Qui Trieste – Lo spettacolo El mondo cambia
Un Seder simbolo d’integrazione
L’ebraismo corfiota va in scena
La commedia “El mondo cambia” è una storia di integrazione, che mostra come la commistione di due gruppi porti a inaspettati arricchimenti culturali. La regista Daniela Misan (nell’immagine a fianco) la descrive a Pagine Ebraiche 24, alla vigilia della messa in scena stasera al teatro Miela di Trieste, presentato dall’Associazione Donne Ebree d’Italia. Sul palco gli attori della compagnia amatoriale “Orot Habimà”, (nell’immagine in basso) protagonisti di un Seder di Pesach un po’ particolare. Al centro della scena, infatti, una famiglia ebraica anni Cinquanta che si prepara per la festa e nel mentre racconta al pubblico, in dialetto triestino, la storia e le tradizioni degli ebrei di Corfù, sbarcati in città tra la fine dell’Ottocento e i primi del Novecento, e del loro rapporto con gli ebrei ashkenaziti, la componente maggioritaria della Comunità.
Un rapporto che nel corso degli anni ha conosciuto dei momenti di alti e bassi, legati alle differenze di usanze e tradizioni degli ebrei corfioti, costretti a fuggire dall’isola perché accusati di omicidi rituali. Alcuni approdarono a Venezia, altri ad Alessandria d’Egitto e in America ma furono numerosi quelli che entrarono a far parte della Comunità ebraica triestina, che contava ai primi del Novecento circa 5 mila iscritti, quasi tutti di origine ashkenazita. Furono pochi gli incontri tra le due anime della Comunità, anche se la famiglia di Daniela costituisce un’eccezione: “Mia mamma era un’ebrea ungherese mentre mio papà era corfiota – spiega – e anche se nel dopoguerra, quando sono nata, le differenze tra i due gruppi stavano ormai scomparendo, ricordo ancora che i corfioti non godevano ancora della completa considerazione degli ashkenaziti e i matrimoni fra membri appartenenti ai due gruppi erano effettivamente una rarità”. Un aspetto che emerge anche in “El mondo cambia”, per esempio quando una delle figlie della coppia che organizza il seder a casa sua annuncia che inviterà anche il fidanzato, un ebreo ashkenazita, e il padre non prende benissimo la notizia.
Al loro arrivo molti ebrei corfioti andarono a vivere nella zona dell’ex ghetto dove svolsero le loro attività di rigattieri, venditori ambulanti, sarti, operai, tappezzieri, commercianti di tessuti, braccianti, ma soprattutto mantennero molto vive le loro tradizioni liturgiche e culinarie, e frequentavano una sinagoga diversa.
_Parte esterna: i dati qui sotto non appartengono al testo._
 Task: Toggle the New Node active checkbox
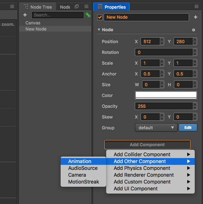click(100, 17)
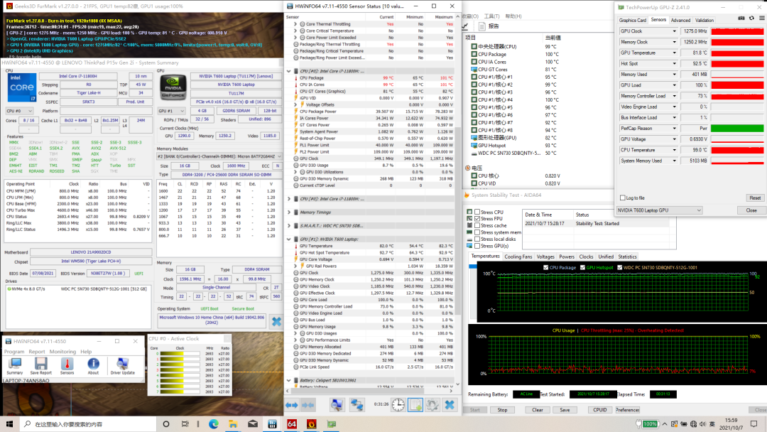Tick the Log to file checkbox
The image size is (767, 432).
tap(622, 198)
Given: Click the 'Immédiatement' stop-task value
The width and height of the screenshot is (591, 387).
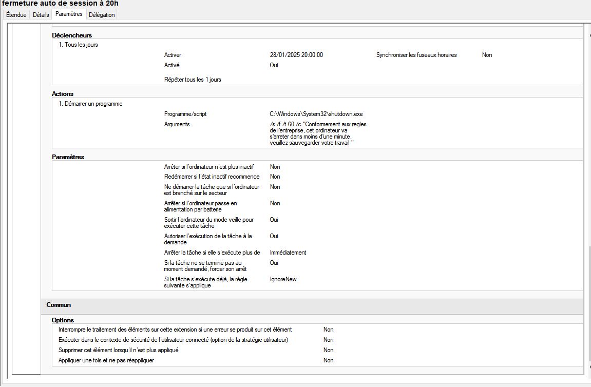Looking at the screenshot, I should click(x=288, y=253).
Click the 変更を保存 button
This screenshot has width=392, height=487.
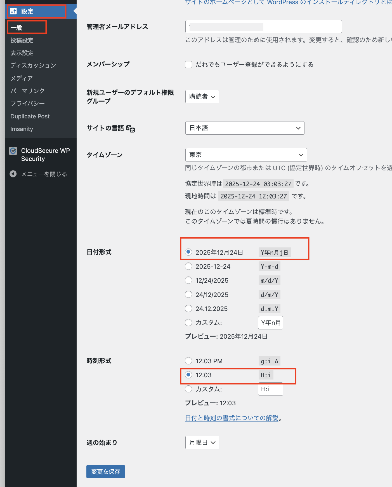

Dopo la Seconda guerra mondiale furono pochi a tornare, e ormai il divario fra i due gruppi non esiste più. “In questo senso – afferma Misan – sono convinta che abbiano arricchito molto la Comunità ebraica di Trieste, e per questo ho pensato che fosse interessante raccontare questo processo”. A darle ispirazione, la sua storia famigliare insieme alla trama della commedia di Eduardo De Filippo “Natale in casa Cupiello”, il cui protagonista manifesta una certa ossessione per la costruzione del presepe. E così, Misan ha pensato a una rivisitazione in chiave ebraica: “Ho pensato che sarebbe stato bello scrivere una commedia in cui il protagonista avesse una fissazione per le haggadot – racconta – poiché mio padre stesso le collezionava, possedeva anche alcuni esemplari risalenti all’Ottocento”.
Nessuno degli attori in scena, undici in tutto, è un professionista, e più di uno è alla sua prima esperienza sul palcoscenico. “Sono solo un gruppo di persone con tanta voglia di divertirsi e con l’obiettivo di divulgare la cultura, le tradizioni ebraiche, la storia”, spiega la regista, la quale aggiunge che molti ragazzi, che nella quotidianità non partecipano alle iniziative della Comunità ebraica, si sono conosciuti proprio nel corso di questa esperienza. E da loro, conclude Misan, è venuto un commento particolarmente apprezzato: “Questo è stato un modo per vivere la Comunità ebraica”.